To forestall the Supreme Court, on Sunday, 21 January, 1900, the directors of the Sanitary District tried to quietly produce another fait accompli (above). The Chicago Tribune explained why that did not prove a simple thing to achieve.
“…B.A. Eckhart was the first to reach the narrow watershed at Kedzie Avenue and Thirty-filth Street...a dredge was already hard at work throwing up the clay from the cut…. Less than eight feet (of ice and frozen clay) separated the waters of the lakes from the waters of the Mississippi…It was exceedingly slow work, for the clay was (frozen) like a rock…Four large charges of dynamite were placed in the ridge…A few fugitive pieces of clay did fly into the air. But as a grand opening it was a failure…."
"Then the ambitious trustees, armed with their shovels, descended into the cut and began to push away the pieces of clay and ice which held back the lakes…With the regularity of a pendulum the arm of the dredge swung back and forth….The ice from the river rolled in and blocked the channel…"Push the ice...away with the arm." shouted the foreman…The (dredge) arm dropped behind the ice gorge and then with resistless motion swept the whole of it into the Mississippi Valley. .... "It is open!

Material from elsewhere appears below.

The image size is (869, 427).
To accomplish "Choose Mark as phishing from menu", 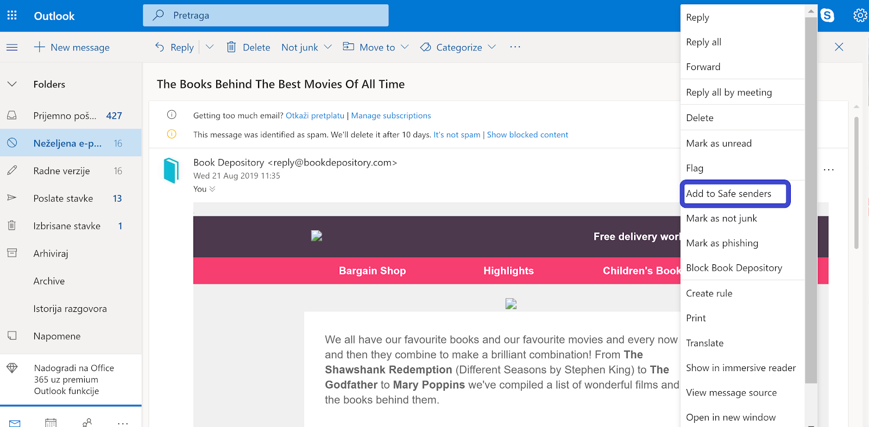I will click(x=722, y=243).
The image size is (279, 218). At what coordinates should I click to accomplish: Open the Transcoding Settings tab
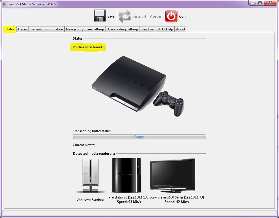[x=123, y=29]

It is open!" went up from scores of throats as the water at last (flowed)…Like school boys on a vacation, the drainage officials waved their arms and shouted.”
It was done.  On 2 May, 1900 Admiral George Dewey, hero of the battle of Manila, dedicated the official opening. But it would not be until 1907 that a lock and power plant would be built (above) to control the 36 foot climb from the southern canal level at Lemont to the level of the Des Plaines  River to the north, and complete the dream of ocean going ships reaching the Mississippi via Chicago.
Within a decade after the canal opened the construction techniques for the locks used to raise and lower ships over the Valparaiso Moraine (above)....
...would be used by many of the same engineers in the construction of the Panama Canal (above). It was that endeavor, championed by Teddy Roosevelt, which ushered in the American Century. The lesson here is that no infrastructure construction, be it the creation of the Sanitary and Ship Canal, or manned space flight, or the creation of the interstate highway system, or a national Internet access system, is ever a wasted effort. It is the lesson learned from the endeavor that make the future possible. 
And the Chicago canal proved something else as well. As recorded by William C. Alden in the 1902 “Chicago Folio” for the U.S. Geological Survey Atlas of the United States (volume #81), excavations for the canal and its locks unearthed the history of the entire continent.Beneath the clay and beneath the limestone was the bedrock of Chicago; “Potsdam Sand Stones”. The bedrock of  Chicago is petrified beach sands, the bottom of an ancient shallow sea. We know it was shallow because above the sandy bottoms corals grew, and left their lime rich skeletons (above) hundreds of feet thick embedded in the sand stones. Over millions of years that sea had been replaced with a freshwater lake, surrounded by trees,  whose leaves fell into the waters, turning the waters acidic, and converting the top layer of the limestone into clay.And then the glaciers had come, and scrapped across the clay, piling it up in a terminal moraine, which prevented the glacial melt waters from finding their way to the Mississippi river, until humans arrived and stood upon their own two feet of clay and thought, "I can do this. I shall do this". And it was done.  It was not done without a paying a price, but there is a price required to doing anything. Even nothing.